Today Teacher Gail planned a couple of things to help our kids get ready for Mothers Day. First, they made cards, forming flowers out of fingerprints. She was even able to coax my own son into doing it (he usually steers clear of the art projects, alas), which I appreciated! Then, after a mighty snack of enormous strawberries and crackers, we headed outside. The kids took turns planting flowers in cups–decorated with shiny stickers, always popular with the two-year-old set–for their mothers (and there were actually three grandmothers, plus a grandfather, in our class today! We love to meet everyone’s families.).
It’s hard to believe the co-op is almost over for the year! Springtime is such a fun time of year to explore with our little guys.
With Easter near, our activities this week were centered on eggs. First, Gail had a table set with several different open-ended play options: putting little fluffy chicks into plastic eggs, picking them up with different kinds of tongs, and sorting them by color.
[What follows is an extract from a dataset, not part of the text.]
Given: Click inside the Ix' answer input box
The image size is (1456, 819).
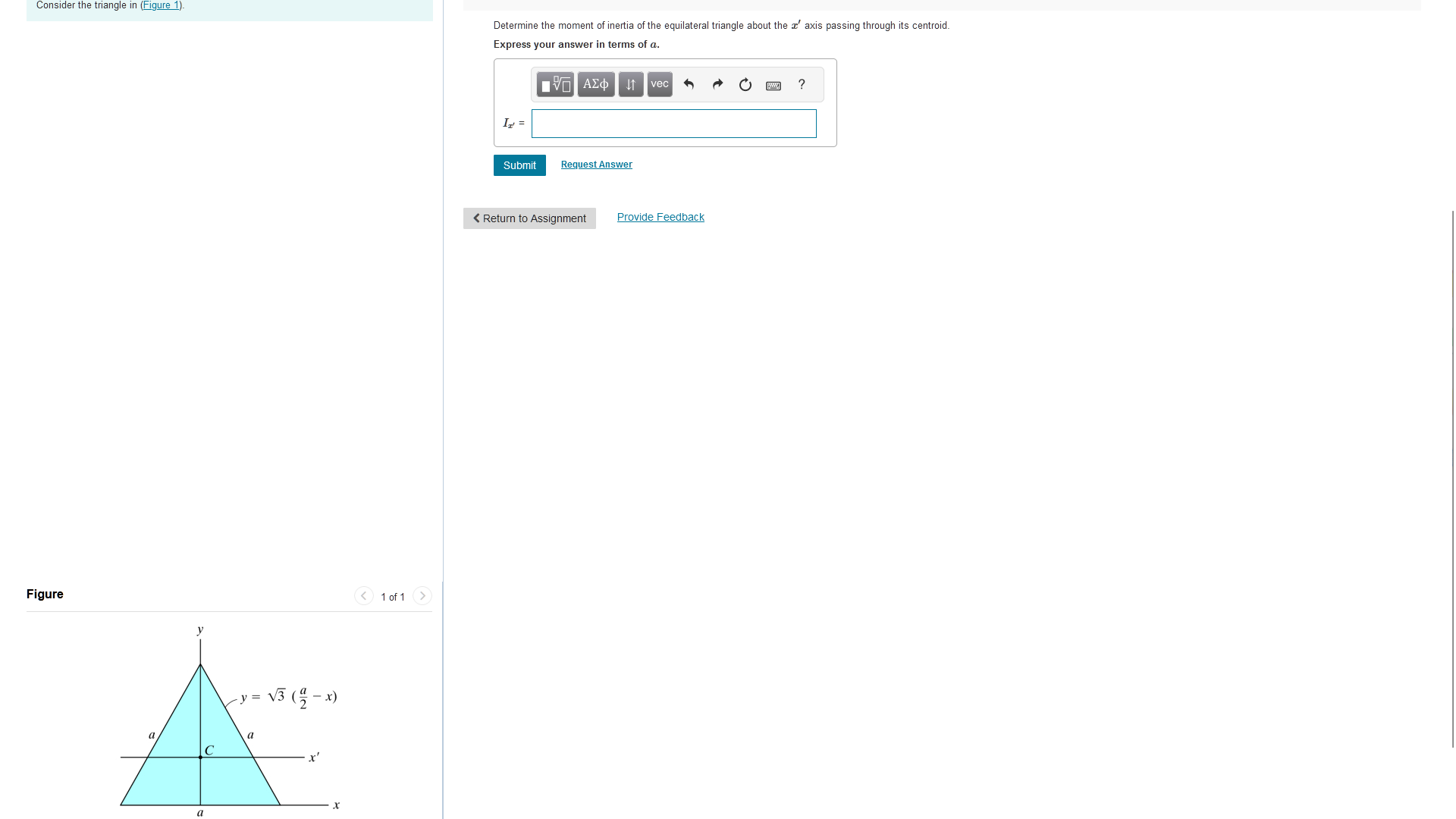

Next, a parent brought in one of the family’s chickens! We watched Sweet Pea peck at seeds and mealworms, and the kids learned to stay very quiet so that she would come near enough to pet her soft brown feathers. We even got to take one of her eggs home to enjoy for breakfast tomorrow!
This week our theme was centered around sleeping: the kids wore their jammies and brought their favorite stuffed animals. One of the parents set up a big tent with blankets, so everyone could get cozy and read bedtime stories. And instead of our usual snack, we had breakfast! On our day, we made amazing waffles to go with delicious blueberry syrup, bananas, strawberries, and sausage. The kids filled up their plates over and over again!
Last week Teacher Gail set up a little grocery store, stocked with tea, crackers, tomatoes, orange juice, and more–the shelves were full of our favorite foods!
The group took turns loading up their grocery carts and hand baskets before lining up at the two cash registers–the one with a beeping scanner gun was very popular. Each customer pulled their money out of the purses and wallets and loaded up the cloth bags with their treats.
This week’s co-op day was practically perfect. The kids put ornaments on the felt Christmas tree and played in the rice table in the first part of the morning. After sharing some raisin bread for a snack, Gail read a story and the kids made some neat Christmas tree artwork with tinsel. Everyone had fun!
We even managed some staffing sessions, where half of the parents go into another room and talk about new developments in the kids’ lives and other topics, like what we do for holidays and how we manage travels. It’s a good way for us to share solutions to challenges that we’re having, as well as a chance for us to get to know each other better–co-op is about kids, but it’s also a community that has to be built.
Our activity today was to make real art! The kids painted canvases large and small, so that we could have some of their fine art hanging on our walls at home. (And bonus! we made the mess of painting at co-op, which is well equipped with dropcloths, smocks, and an an array of paintbrushes.) We have a new family on our day, a fun addition to our group of friends!
Our first field trip of the year was to the Spokane Interstate Fair, which was held the week before Labor Day. This is a fun field trip because there is so much to see and do, plus it happens the week before Co-op officially starts, so it’s a great chance to see friends we haven’t seen much of during the busy summer.
This year, a group of about 10 families met at the front gate, right as it opened for the day, to avoid the crowds, heat, and nap time! The kids were pretty excited to see the animals and tractors, and the parents were even more excited that the games and rides weren’t operating yet to distract the kids! We started out at the mini tractor exhibit and then moved on to the petting zoo. Most of the kids were really excited to see the animals they read about up close and personal. My son was pretty excited to try and communicate with the animals, saying things like “moo” to the cows and “baa” to the sheep. From the petting zoo, we ventured over to the large barns where the animals were grouped for judging. First up were the steers, followed by the goat barn, draft horses, pigs, and small animals like bunnies and chickens. The highlight for many of the kids was seeing a real camel in person. Dolly, the camel, was even willing to let the kids hand her a carrot to eat!
After a big time of seeing all of the animals, it was time for lunch. Everyone gathered at the central park area and had some food before departing for nap time. This was the first of a number of fun field trips this year. I’m looking forward to seeing what else our field trip coordinator has in store!